That love for Nevena and her sister, Ivana, is what led the Markovics to leave their homeland seven years ago, seeking a better future for their children.
Branka will never forget the days sending her children away in a bus, worrying how they could go to school without knowing English.
On Wednesday Branka watched with pride as Nevena scored her 1,000th point at Glenbard South, only the fourth Raider to do so.
"When she made that point," Branka said, "I wanted to cry."
The Markovics came to the United States from Serbia when Nevena was 10 years old. Her mom's parents, two sisters and their family came to the United States in the late 1990s, resettled with the help of World Relief. World Relief helped Nevena and her family reunite with their family in December 2003 -- on one condition.
"Nevena said, 'I'm only going if I'm going to play basketball,'" Branka recounted with a laugh.
The 17-hour flight was Nevena's first time aboard an airplane. Driving in cars was different. She compares her native Belgrade to New York, where people are so close they walk.
Her first time eating at McDonald's was just another taste of culture shock.
"We had one McDonald's in the whole capital city," Markovic said. "We don't eat a lot of McDonald's."
Nevena said she learned some English in Serbia, but the transition to speaking it regularly was difficult.
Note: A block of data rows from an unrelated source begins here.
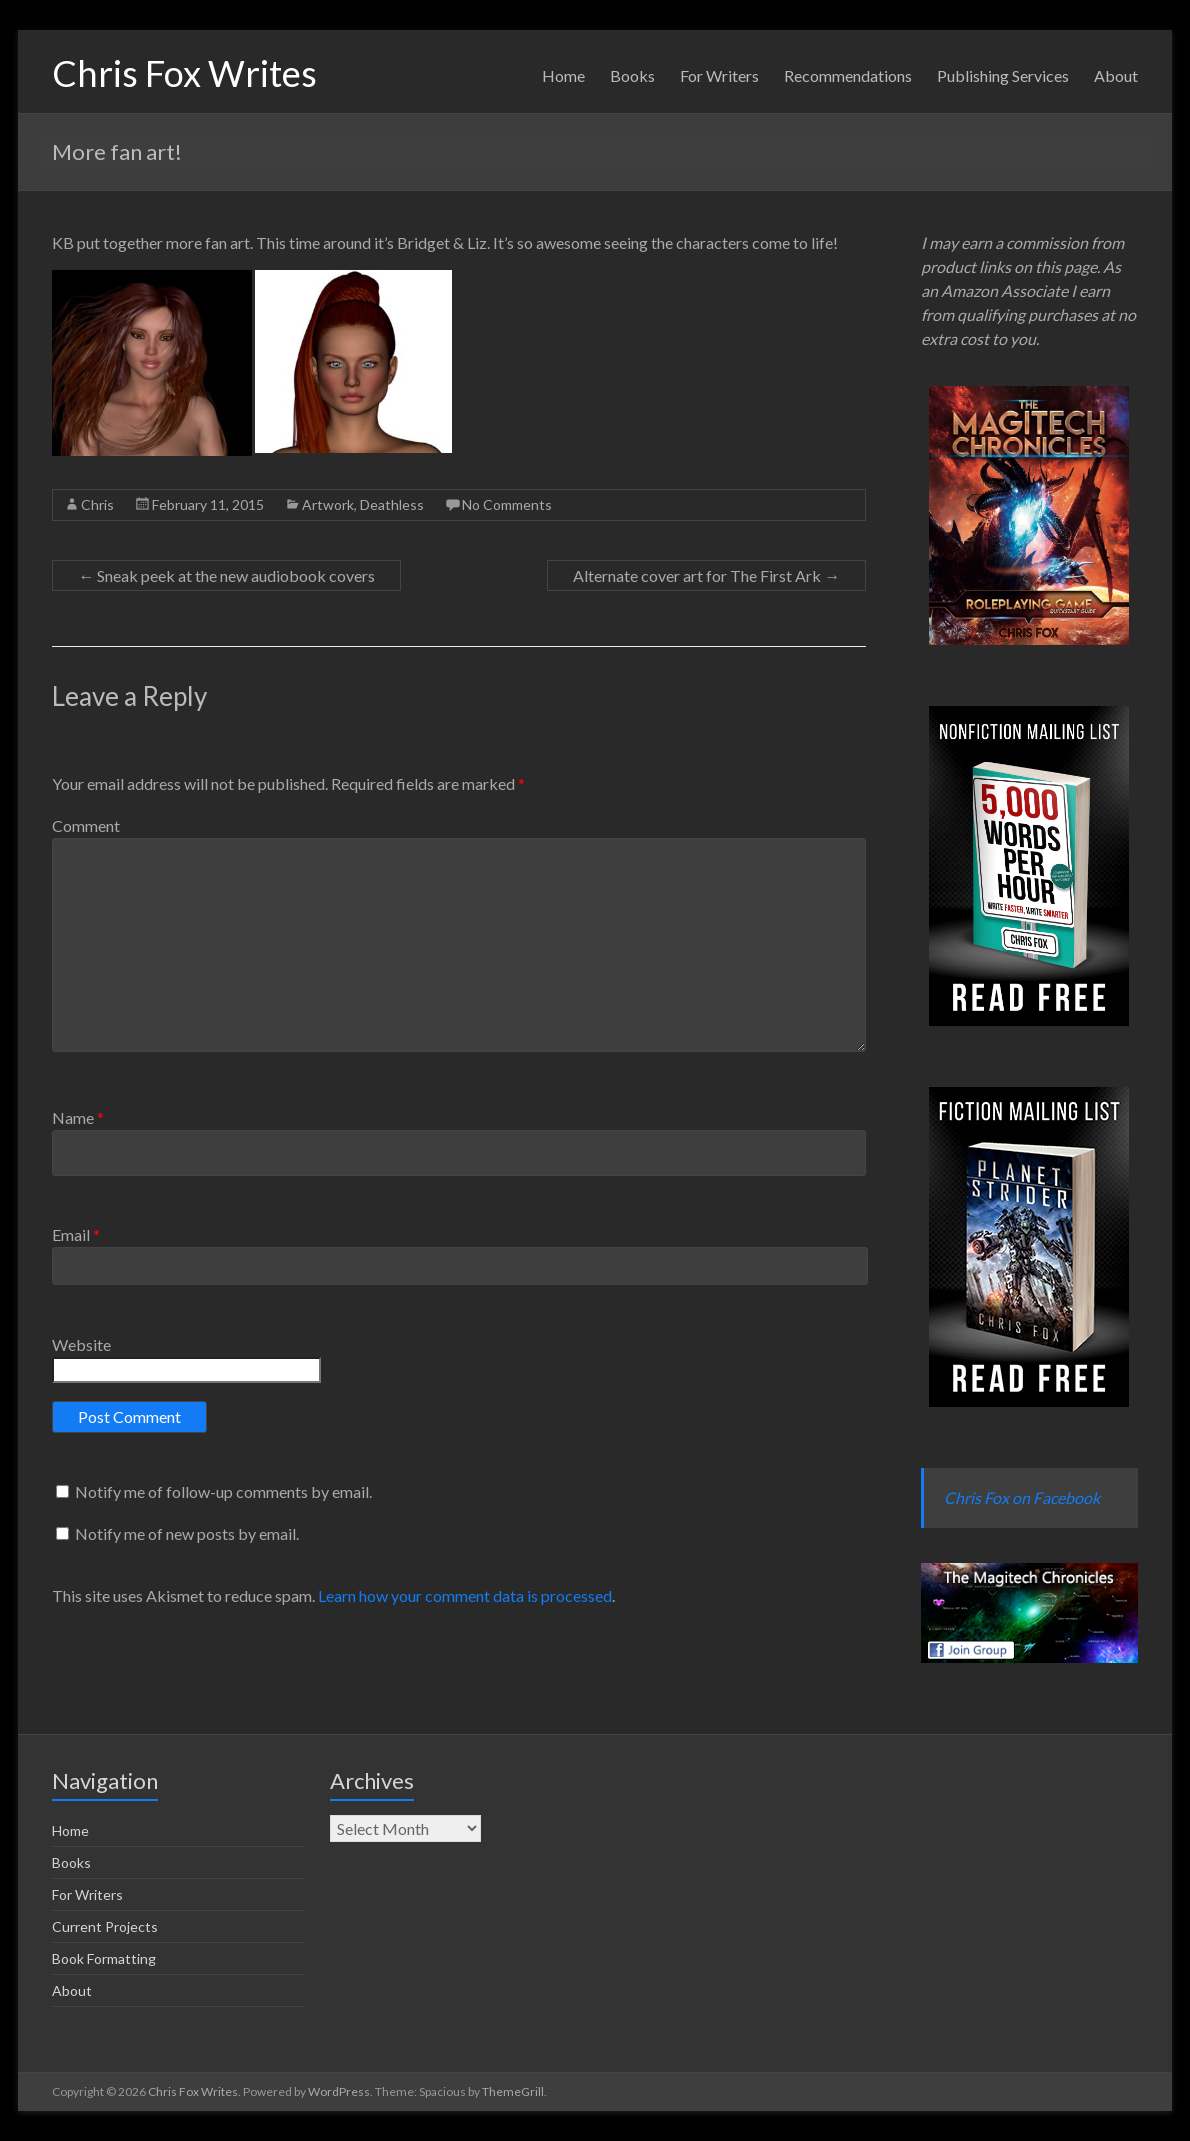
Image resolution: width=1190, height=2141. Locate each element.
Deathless (392, 504)
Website (81, 1344)
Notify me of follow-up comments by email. (223, 1491)
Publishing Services (1003, 75)
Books (632, 75)
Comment (86, 825)
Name (78, 1117)
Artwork (328, 504)
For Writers (719, 75)
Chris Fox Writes (184, 73)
Basketball was not foreign to Nevena.
Her dad, Zoran, played professionally in Serbia and introduced his oldest daughter to the game when she was little. Few girls played, so Nevena joined an all-boys team in Serbia.
"Ever since then I fell in love with it," she said.
Taller players in Serbia aren't pigeonholed into one position like they are in the United States. In Serbia Markovic learned how to be a ballhandler and was taught fundamentals like any other young player. It is no accident that Markovic is an exceptionally skilled passer, shooter and dribbler for a girl 6-foot-4.
No surprise, either, that the NBA players she looks up to most are skilled big men Dirk Nowitzki and Serbian natives Vlade Divac and Peja Stojakovic.
"When I came here they said, 'You're a 5,'" Markovic said. "It took me a while to get used to."
Branka remembered the first time her oldest daughter tried out for a basketball team. Mother was understandably worried that Nevena couldn't play because she didn't know English.
"The coach says, 'This girl doesn't need to know how to speak English -- she knows how to play basketball,'" Branka said.
Nevena learned English like a sponge, and the basketball followed.
This year Markovic has carried the Raiders to a 17-3 mark, on pace to break the school win record while averaging 18.7 points a game. Earlier this month she broke Raiders coach Julie Fonda's school record for points in a game, scoring 38 in a win over Riverside-Brookfield.
She also recently committed to play basketball at IUPUI, becoming the first in her family to go to college in the United States.
Yet Markovic still holds her heritage close.
She keeps up with her friends from Serbia on Facebook and last summer returned to visit family and friends.
Markovic's family practices the Serbian Orthodox faith, with Christmas a three-day celebration starting on Jan. 7 and 46 days of strict fasting before Easter. Nevena's mom shops for groceries at a Serbian store near their home.
Nevena speaks a combination of English and Serbian at home. When her grandparents visit, it's all Serbian. Texts between Nevena and her mom are in Serbian.
"She has a little bit of innocence, is probably the best way to say it," Fonda said. "Not just about basketball, but relating to people."
Branka's mother doesn't quite understand the family "vacations" to AAU tournaments over the summer. Branka has assured her that one day it will all pay off. The early trips to the gym to shoot around alone are worth it. If you want something enough, mom says, you have to work for it.
"I don't know what to say," Branka said. "I'm proud of her."